# DATA FOR ANALYSIS
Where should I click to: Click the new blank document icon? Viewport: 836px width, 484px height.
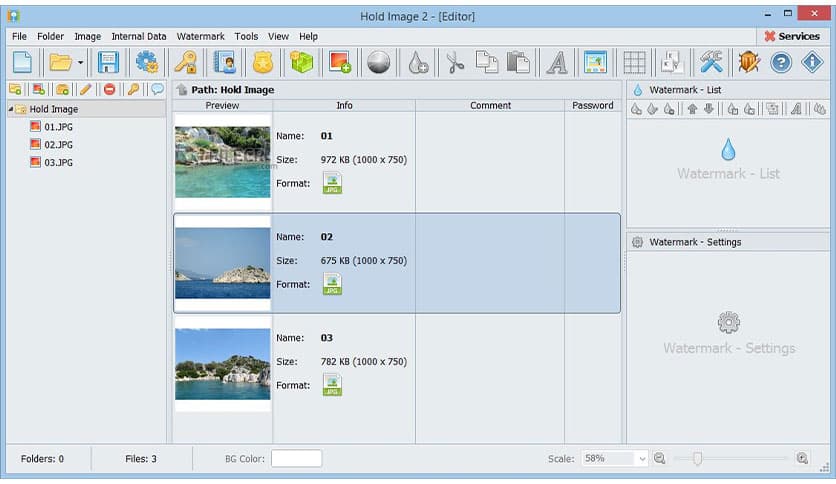pyautogui.click(x=21, y=62)
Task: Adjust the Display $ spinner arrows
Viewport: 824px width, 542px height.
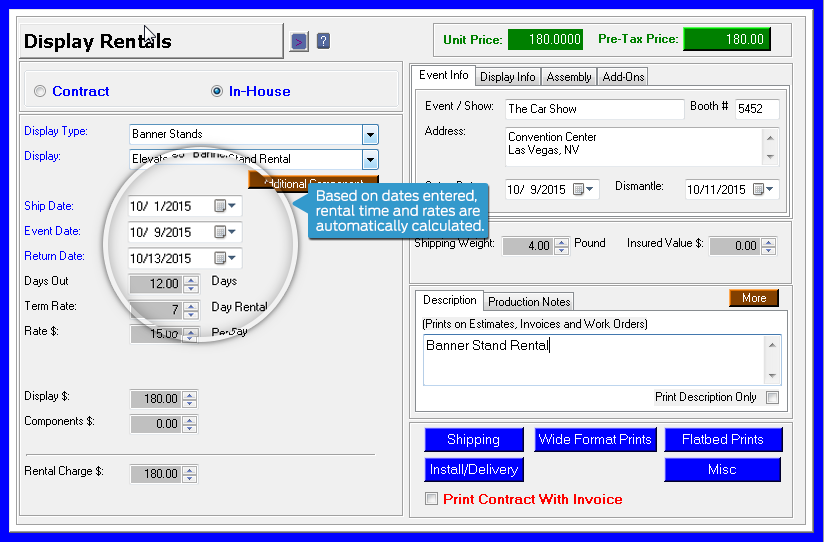Action: [x=190, y=398]
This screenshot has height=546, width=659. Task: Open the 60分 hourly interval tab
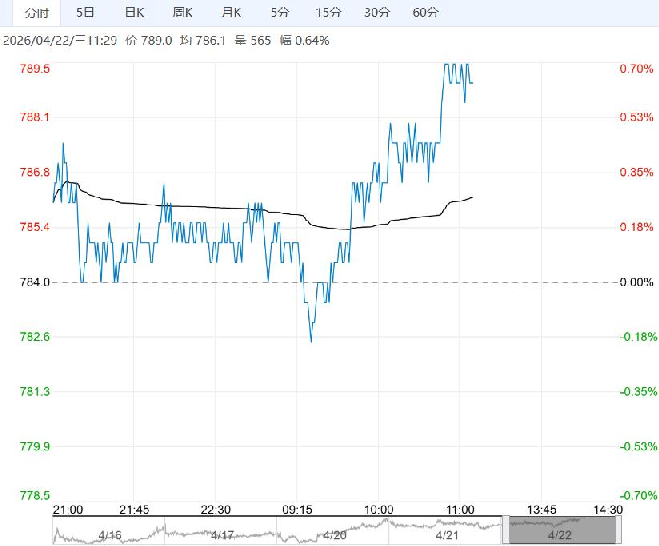point(425,12)
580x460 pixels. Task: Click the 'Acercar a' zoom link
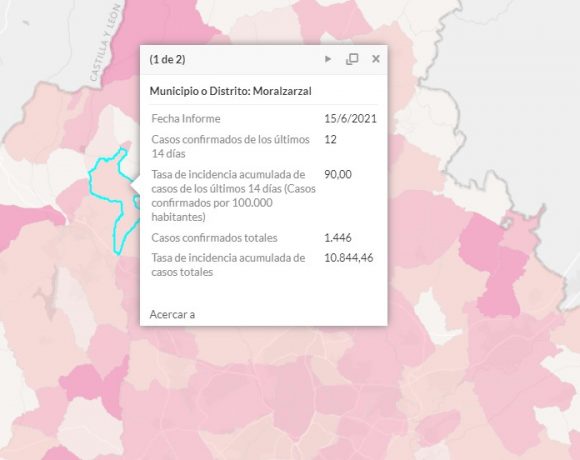[x=172, y=314]
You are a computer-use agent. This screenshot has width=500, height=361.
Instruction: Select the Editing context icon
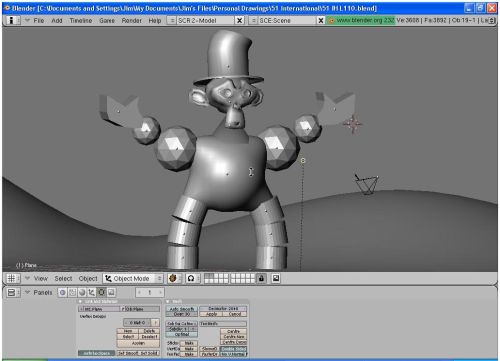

# WHAT IS EXPECTED
Retype, without any picture, exactly the lines from the one with "This screenshot has height=546, width=659." through the end of the entries, inclusive.

# TASK ANSWER
This screenshot has height=546, width=659. Task: Open the 60分 hourly interval tab
point(425,12)
580x460 pixels. Task: Click the 'Acercar a' zoom link
[x=172, y=314]
You are a computer-use agent. This screenshot has width=500, height=361.
Instruction: Select the Editing context icon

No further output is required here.